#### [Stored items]

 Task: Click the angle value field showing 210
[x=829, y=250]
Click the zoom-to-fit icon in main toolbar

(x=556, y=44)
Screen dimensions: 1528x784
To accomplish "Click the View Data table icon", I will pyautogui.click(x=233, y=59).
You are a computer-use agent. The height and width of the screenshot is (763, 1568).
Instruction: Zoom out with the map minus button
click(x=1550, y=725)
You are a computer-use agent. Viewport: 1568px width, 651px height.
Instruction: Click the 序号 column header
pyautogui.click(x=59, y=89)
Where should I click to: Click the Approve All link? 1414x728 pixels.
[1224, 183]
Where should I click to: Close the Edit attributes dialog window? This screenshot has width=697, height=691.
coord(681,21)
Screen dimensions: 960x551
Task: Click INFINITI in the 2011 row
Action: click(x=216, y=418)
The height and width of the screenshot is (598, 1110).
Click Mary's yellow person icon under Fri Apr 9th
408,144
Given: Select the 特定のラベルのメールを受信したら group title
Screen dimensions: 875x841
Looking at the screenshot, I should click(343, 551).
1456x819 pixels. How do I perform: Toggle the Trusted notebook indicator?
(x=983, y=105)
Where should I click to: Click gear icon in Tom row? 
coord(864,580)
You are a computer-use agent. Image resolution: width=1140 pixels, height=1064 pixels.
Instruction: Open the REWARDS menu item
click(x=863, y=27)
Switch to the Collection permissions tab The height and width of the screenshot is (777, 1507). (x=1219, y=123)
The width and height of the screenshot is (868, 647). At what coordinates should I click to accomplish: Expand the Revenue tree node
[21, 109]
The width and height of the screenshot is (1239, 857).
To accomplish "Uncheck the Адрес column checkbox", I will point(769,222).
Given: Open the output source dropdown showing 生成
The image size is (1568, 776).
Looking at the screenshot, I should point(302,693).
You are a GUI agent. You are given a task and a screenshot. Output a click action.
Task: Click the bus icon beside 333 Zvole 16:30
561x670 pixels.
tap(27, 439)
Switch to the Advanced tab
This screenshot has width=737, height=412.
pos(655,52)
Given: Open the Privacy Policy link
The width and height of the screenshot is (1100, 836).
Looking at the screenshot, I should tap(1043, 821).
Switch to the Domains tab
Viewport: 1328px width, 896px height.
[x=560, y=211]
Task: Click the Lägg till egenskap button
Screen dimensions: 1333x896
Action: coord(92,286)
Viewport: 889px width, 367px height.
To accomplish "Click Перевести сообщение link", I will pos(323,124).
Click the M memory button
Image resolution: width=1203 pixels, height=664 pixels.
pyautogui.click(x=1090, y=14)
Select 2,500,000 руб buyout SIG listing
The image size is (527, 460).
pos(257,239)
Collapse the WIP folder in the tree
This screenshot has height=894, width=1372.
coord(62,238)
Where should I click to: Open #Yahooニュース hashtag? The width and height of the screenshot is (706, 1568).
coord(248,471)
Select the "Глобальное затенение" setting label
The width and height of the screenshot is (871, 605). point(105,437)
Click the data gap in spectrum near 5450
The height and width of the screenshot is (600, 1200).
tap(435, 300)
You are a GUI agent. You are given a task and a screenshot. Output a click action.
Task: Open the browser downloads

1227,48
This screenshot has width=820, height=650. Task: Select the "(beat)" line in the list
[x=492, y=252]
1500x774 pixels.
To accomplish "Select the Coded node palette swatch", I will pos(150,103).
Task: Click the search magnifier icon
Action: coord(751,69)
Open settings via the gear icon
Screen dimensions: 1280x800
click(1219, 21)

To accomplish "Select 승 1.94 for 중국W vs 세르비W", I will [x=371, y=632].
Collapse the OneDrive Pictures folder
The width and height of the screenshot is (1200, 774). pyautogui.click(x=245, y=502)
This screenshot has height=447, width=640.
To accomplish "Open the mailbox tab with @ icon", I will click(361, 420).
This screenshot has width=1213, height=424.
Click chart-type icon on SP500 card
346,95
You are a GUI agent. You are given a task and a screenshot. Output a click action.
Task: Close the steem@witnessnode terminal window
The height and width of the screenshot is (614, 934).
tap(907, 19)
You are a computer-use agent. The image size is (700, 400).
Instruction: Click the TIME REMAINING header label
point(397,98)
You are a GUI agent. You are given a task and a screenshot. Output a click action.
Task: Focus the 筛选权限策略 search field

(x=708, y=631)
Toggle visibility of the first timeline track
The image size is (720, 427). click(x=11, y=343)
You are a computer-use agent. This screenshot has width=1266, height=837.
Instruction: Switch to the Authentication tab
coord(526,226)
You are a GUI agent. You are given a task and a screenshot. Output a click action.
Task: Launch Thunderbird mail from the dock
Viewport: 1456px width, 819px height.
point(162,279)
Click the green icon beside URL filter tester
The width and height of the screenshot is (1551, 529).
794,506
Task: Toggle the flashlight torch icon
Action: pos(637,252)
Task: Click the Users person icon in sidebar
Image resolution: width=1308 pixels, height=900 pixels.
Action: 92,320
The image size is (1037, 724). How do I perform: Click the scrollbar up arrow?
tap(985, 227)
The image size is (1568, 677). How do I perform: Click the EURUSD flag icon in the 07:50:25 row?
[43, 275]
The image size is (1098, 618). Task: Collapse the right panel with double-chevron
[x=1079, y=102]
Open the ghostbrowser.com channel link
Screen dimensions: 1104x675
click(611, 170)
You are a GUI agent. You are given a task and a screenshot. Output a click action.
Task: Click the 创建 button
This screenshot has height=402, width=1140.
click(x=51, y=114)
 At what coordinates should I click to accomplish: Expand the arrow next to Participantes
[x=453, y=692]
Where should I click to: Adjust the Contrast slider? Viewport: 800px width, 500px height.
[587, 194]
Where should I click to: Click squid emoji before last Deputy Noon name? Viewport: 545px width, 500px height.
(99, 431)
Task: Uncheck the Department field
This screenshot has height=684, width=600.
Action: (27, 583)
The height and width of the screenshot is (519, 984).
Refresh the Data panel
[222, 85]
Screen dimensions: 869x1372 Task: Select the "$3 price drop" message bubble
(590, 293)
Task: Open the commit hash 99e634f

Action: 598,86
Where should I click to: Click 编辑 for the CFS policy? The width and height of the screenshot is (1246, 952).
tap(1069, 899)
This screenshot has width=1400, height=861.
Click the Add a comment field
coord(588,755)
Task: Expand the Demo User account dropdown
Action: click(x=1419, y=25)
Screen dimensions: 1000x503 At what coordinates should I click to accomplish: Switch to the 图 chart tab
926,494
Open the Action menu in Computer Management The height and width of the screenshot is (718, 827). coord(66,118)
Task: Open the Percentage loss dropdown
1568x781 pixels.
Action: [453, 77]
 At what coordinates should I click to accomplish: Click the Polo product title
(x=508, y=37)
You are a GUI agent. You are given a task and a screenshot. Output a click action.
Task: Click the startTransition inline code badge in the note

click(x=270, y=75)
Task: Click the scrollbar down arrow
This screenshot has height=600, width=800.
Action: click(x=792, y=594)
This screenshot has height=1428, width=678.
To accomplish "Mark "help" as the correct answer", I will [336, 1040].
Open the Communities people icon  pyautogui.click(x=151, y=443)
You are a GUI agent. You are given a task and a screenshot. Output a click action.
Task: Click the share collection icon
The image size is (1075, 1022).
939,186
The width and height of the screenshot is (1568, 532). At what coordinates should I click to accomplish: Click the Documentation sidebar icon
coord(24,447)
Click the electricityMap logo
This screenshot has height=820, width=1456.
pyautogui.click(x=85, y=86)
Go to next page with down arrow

#### [Task to carry out]
Reproduce the records from the first line through the line containing "Switch to the Collection", inclusive, replacing every occurrence of "Instruction" with "Directive" and leaving everything else unchanged.

#### [Finished task]
 Task: Click the angle value field showing 210
[x=829, y=250]
Click the zoom-to-fit icon in main toolbar

(x=556, y=44)
Screen dimensions: 1528x784
To accomplish "Click the View Data table icon", I will pyautogui.click(x=233, y=59).
You are a computer-use agent. The height and width of the screenshot is (763, 1568).
Directive: Zoom out with the map minus button
click(x=1550, y=725)
You are a computer-use agent. Viewport: 1568px width, 651px height.
Directive: Click the 序号 column header
pyautogui.click(x=59, y=89)
Where should I click to: Click the Approve All link? 1414x728 pixels.
[1224, 183]
Where should I click to: Close the Edit attributes dialog window? This screenshot has width=697, height=691.
coord(681,21)
Screen dimensions: 960x551
Task: Click INFINITI in the 2011 row
Action: click(x=216, y=418)
The height and width of the screenshot is (598, 1110).
Click Mary's yellow person icon under Fri Apr 9th
408,144
Given: Select the 特定のラベルのメールを受信したら group title
Screen dimensions: 875x841
Looking at the screenshot, I should click(343, 551).
1456x819 pixels. How do I perform: Toggle the Trusted notebook indicator?
(x=983, y=105)
Where should I click to: Click gear icon in Tom row? 
coord(864,580)
You are a computer-use agent. Image resolution: width=1140 pixels, height=1064 pixels.
Directive: Open the REWARDS menu item
click(x=863, y=27)
Switch to the Collection permissions tab The height and width of the screenshot is (777, 1507). (x=1219, y=123)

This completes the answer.